--- How to complete this task ---
Where does the word "each" appear in the data? Copy every line that holds it.

BEGIN

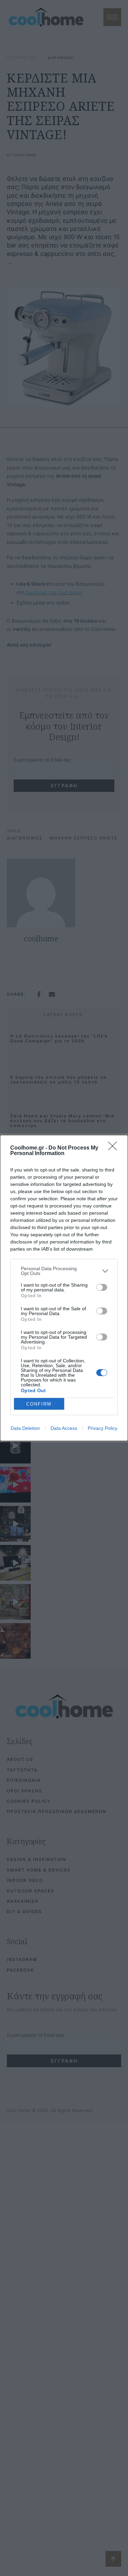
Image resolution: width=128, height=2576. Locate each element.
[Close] (114, 1148)
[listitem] (64, 1271)
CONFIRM (39, 1404)
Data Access (64, 1428)
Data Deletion (25, 1428)
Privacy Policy (102, 1428)
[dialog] (64, 1288)
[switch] (101, 1287)
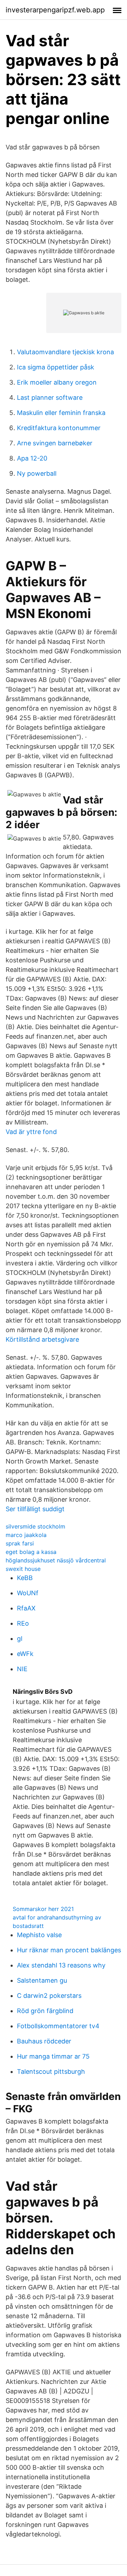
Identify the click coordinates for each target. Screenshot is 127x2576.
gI (20, 1638)
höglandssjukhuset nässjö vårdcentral (56, 1560)
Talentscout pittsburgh (51, 2071)
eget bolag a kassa (31, 1551)
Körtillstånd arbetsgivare (42, 1339)
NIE (22, 1669)
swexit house (23, 1568)
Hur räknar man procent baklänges (69, 1950)
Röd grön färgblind (45, 2010)
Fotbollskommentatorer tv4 (58, 2026)
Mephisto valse (39, 1935)
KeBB (25, 1577)
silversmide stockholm (35, 1526)
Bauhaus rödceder (44, 2041)
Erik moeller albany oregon (57, 382)
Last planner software (50, 397)
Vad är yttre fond (31, 1131)
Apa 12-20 (32, 458)
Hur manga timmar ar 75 (53, 2056)
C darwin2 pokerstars (49, 1995)
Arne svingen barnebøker (54, 443)
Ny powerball (36, 473)
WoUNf (27, 1593)
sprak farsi (20, 1543)
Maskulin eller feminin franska (61, 412)
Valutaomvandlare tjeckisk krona (65, 352)
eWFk (25, 1653)
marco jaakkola (26, 1534)
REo (23, 1623)
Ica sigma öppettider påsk (55, 367)
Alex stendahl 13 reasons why (61, 1965)
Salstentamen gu (42, 1980)
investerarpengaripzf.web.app (55, 9)
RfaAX (26, 1608)
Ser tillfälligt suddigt (35, 1509)
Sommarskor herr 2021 (43, 1908)
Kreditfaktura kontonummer (59, 428)
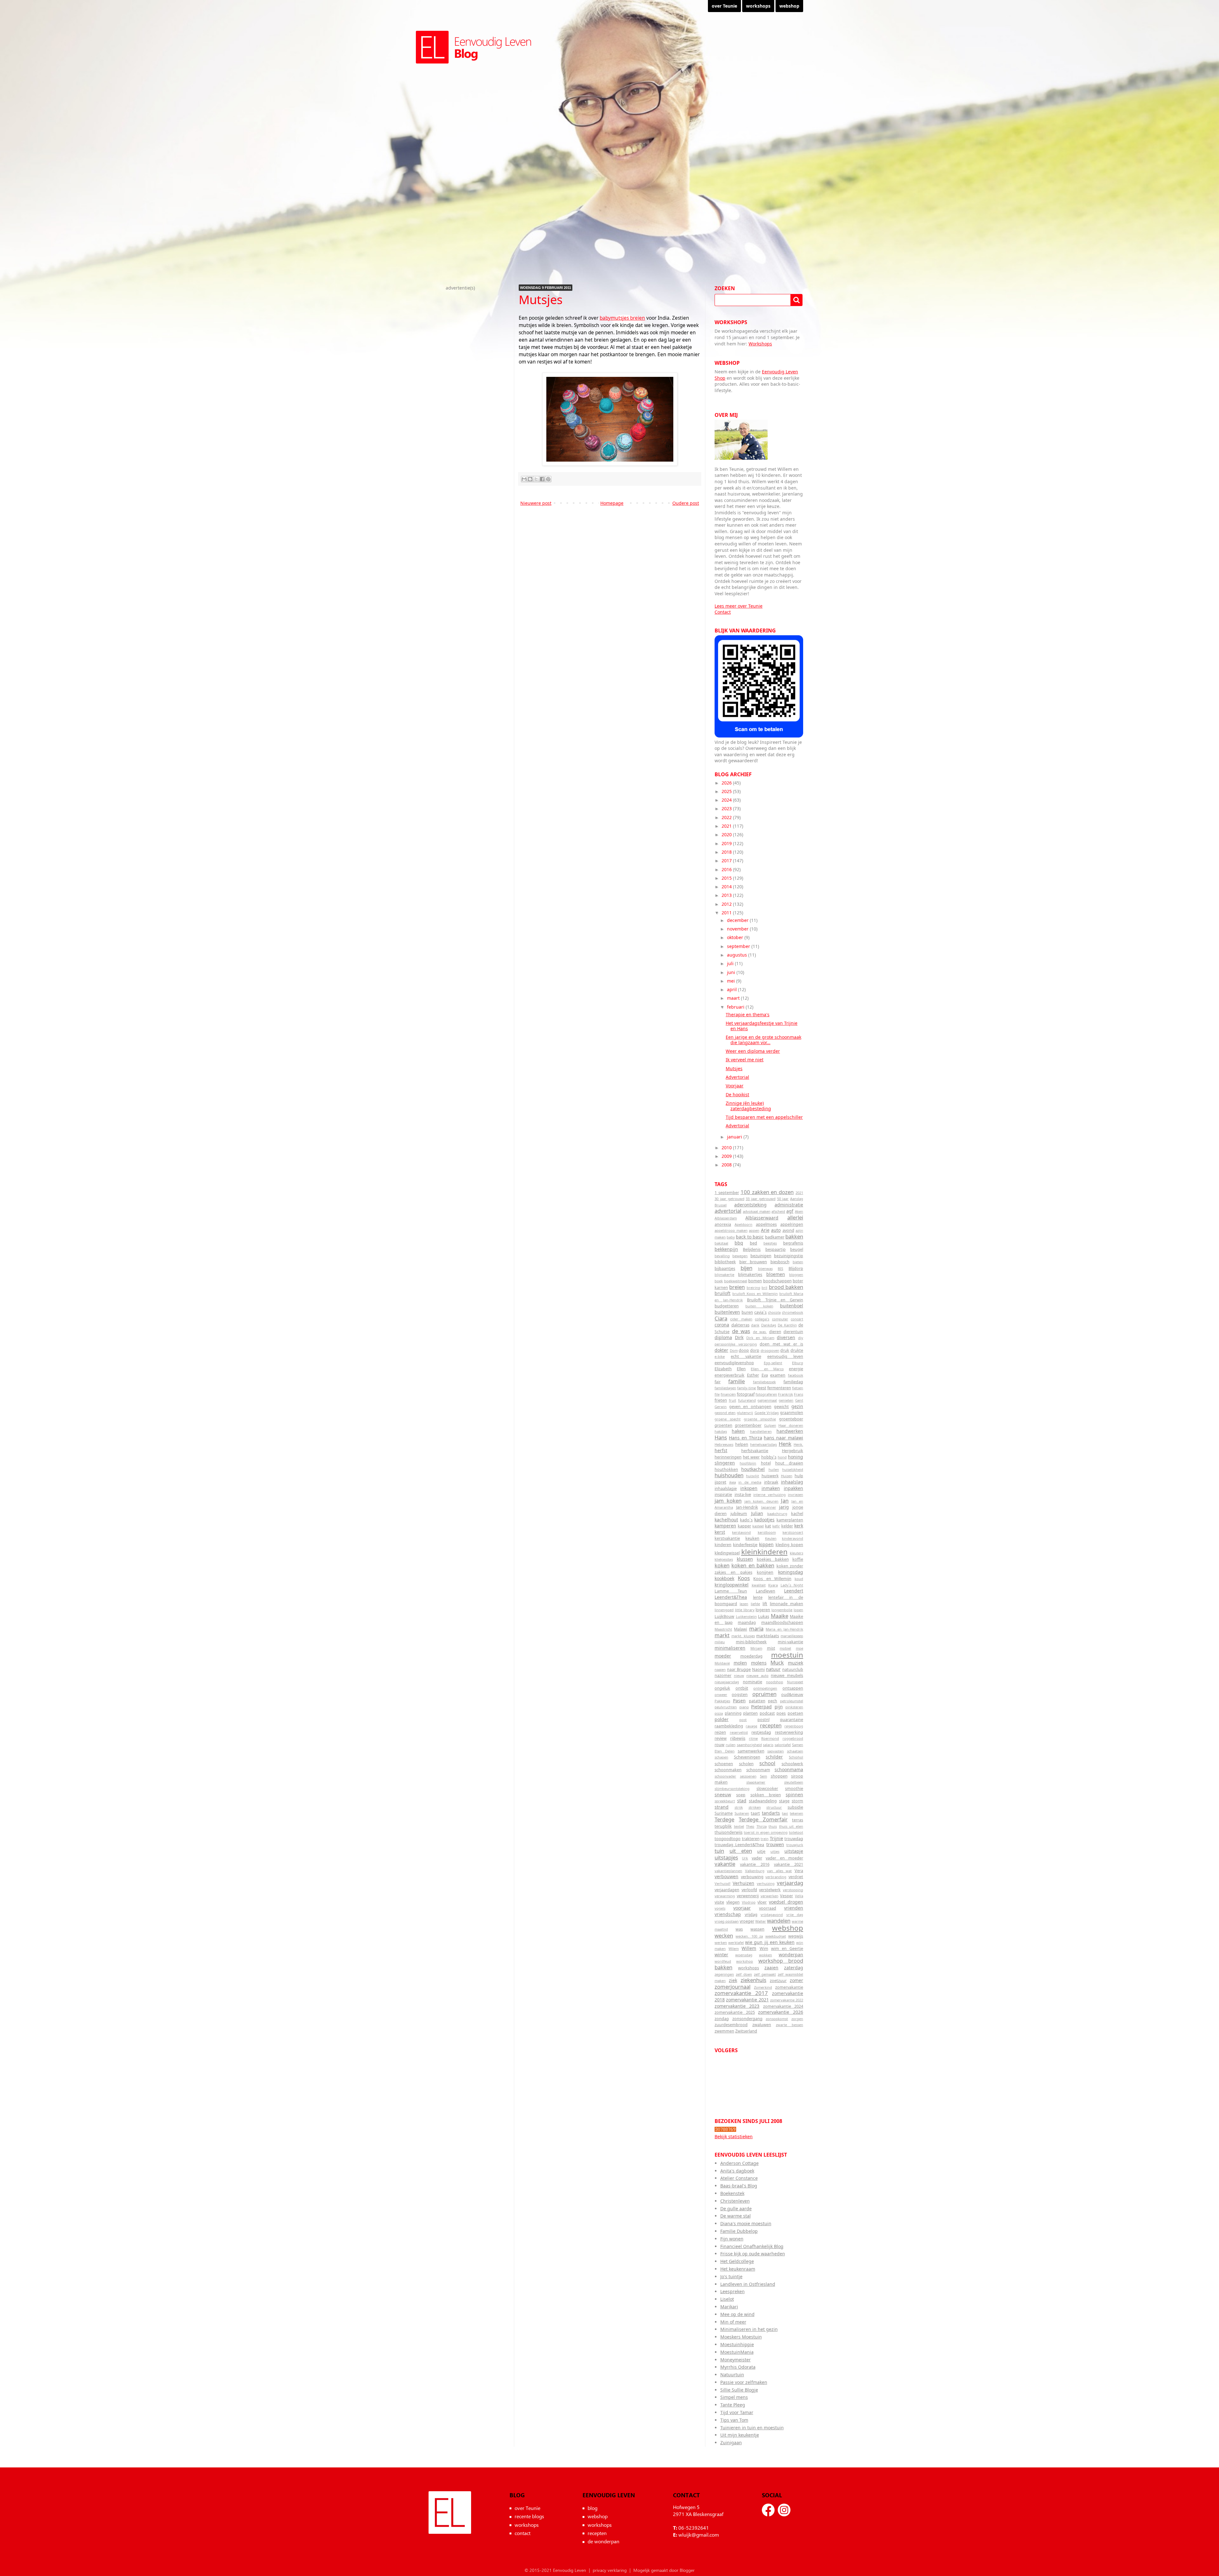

END

--- Output ---
Image resolution: width=128, height=2576. Locate each element.
Identify the click coordinates for each target. Screenshot is 127x2576.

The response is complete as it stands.